Similar to the additive case, we define the lost-sales rate (LSR) elasticity for a given pair (s _j , p _j ) as:

$$\begin{array}{@{}rcl@{}} {\eta_{j}^{2}}(s_{j},p_{j}) &=& -\frac{(p_{j}+\delta_{j}) \frac{\partial (1-F_{j}(z_{j}))}{\partial p_{j}}}{1-F_{j}(z_{j})}=\frac{-(p_{j}+\delta_{j}) z_{j} y^{\prime}_{j}(p_{j})f_{j}(z_{j})}{y_{j}(p_{j})(1-F_{j}(z_{j}))}\\&=&\frac{-(p_{j}+\delta_{j}) y^{\prime}_{j}(p_{j})g_{j}(z_{j})}{y_{j}(p_{j})}, \end{array} $$

and the set \({{\Gamma }^{2}_{j}}=\{(Q_{j},p_{j})\in \mathbb {R}_{+}^{I+1} \,|\, {\eta _{j}^{2}}(s_{j},p_{j})\geq 1/2\}\).
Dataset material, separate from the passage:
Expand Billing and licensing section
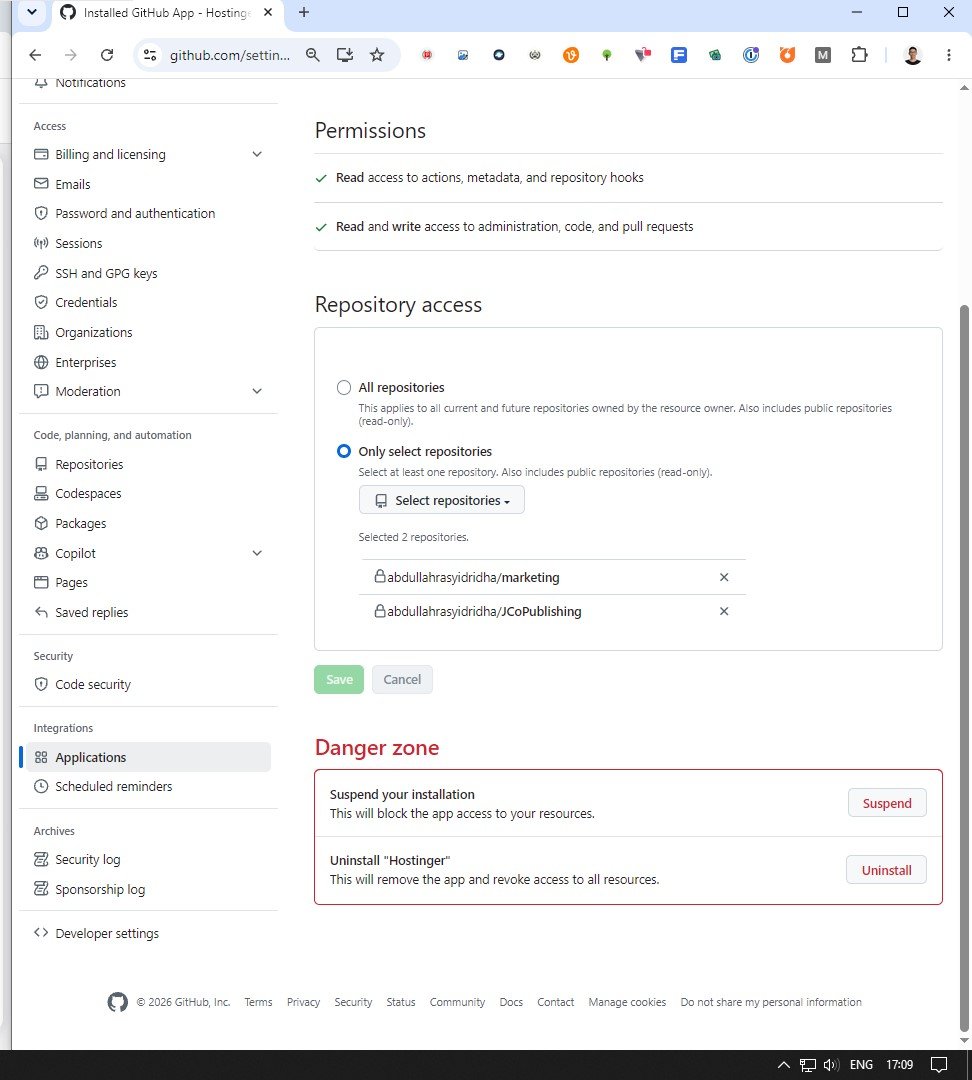 pyautogui.click(x=257, y=154)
The following results demonstrates that the set \({{\Gamma }^{2}_{j}}\) is convex, the function π _j (Q _j , p _j ) is jointly concave in Q _j and p _j and the optimal solution \((Q_{j}^{*}, p_{j}^{*})\) belongs to the set \({{\Gamma }^{2}_{j}}\) under the conditions of Assumptions 1 and 2b.

Lemma 2

In the multiplicative case, if conditions of Assumptions 1 and 2b are satisfied, then the set \({{\Gamma }^{2}_{j}}\) is convex.

Proof

See Appendix D. □

Theorem 2

In the multiplicative case, if conditions of Assumptions 1 and 2b are satisfied, then the function π _j (Q _j ,p _j ) is jointly concave in Q _j and p _j in the set \({{\Gamma }^{2}_{j}}\).

Proof

See Appendix E. □

Proposition 2

In the multiplicative case, if conditions of Assumptions 1 and 2b are satisfied, then the optimal solution \((Q_{j}^{*}, p_{j}^{*})\) belongs to the set \({{\Gamma }^{2}_{j}}\).

Proof

See Appendix F. □

Under the conditions of Theorem 2, the function π _j (Q _j , p _j ) is jointly concave in Q _j and p _j and as pointed in Lemma 2, the set \({{\Gamma }^{2}_{j}}\) is convex therefore the optimality conditions for all retailers could be expressed simultaneously as the following variational inequality: Determine \((Q_{3}^{*},P_{1}^{*})\in {\Gamma }^{2} \subset \mathbb {R}_{+}^{IJ+J}\) satisfying:

$$\begin{array}{@{}rcl@{}} & & \sum\limits_{i=1}^{I} \sum\limits_{j=1}^{J} \left[-\left( \lambda_{j}^{-}+p_{j}^{*} -c_{j} -p_{ij}^{*}\right)+\left( p_{j}^{*}+\lambda_{j}^{-}-\lambda_{j}^{+}\right)F_{j}(z_{j}^{*}) \right] \times [q_{ij} -q_{ij}^{*} ] \\ & &+\sum\limits_{j=1}^{J} \left[ -y_{j}^{\prime}(p_{j}^{*})\left[ (p_{j}^{*}+\lambda_{j}^{-}-\lambda_{j}^{+}) \left( 1-e_{j}^{-}(z_{j}^{*})+z_{j}(F_{j}(z_{j}^{*})-1)\right) -\lambda_{j}^{-}\right]\right.\\ & &\left. \qquad\quad -y_{j}(p_{j}^{*})(1-e_{j}^{-}(z_{j}^{*})) \right] \times [p_{j} -p_{j}^{*} ],\geq 0,\, \forall (Q_{3},P_{1})\in {\Gamma}^{2}, \end{array} $$

(9)

where \(z_{j}^{*}=\frac {s_{j}^{*}}{y_{j}(p_{j}^{*})}\) and \({\Gamma }^{2} =\bigotimes \limits _{j=1}^{J}{{\Gamma }^{2}_{j}}\).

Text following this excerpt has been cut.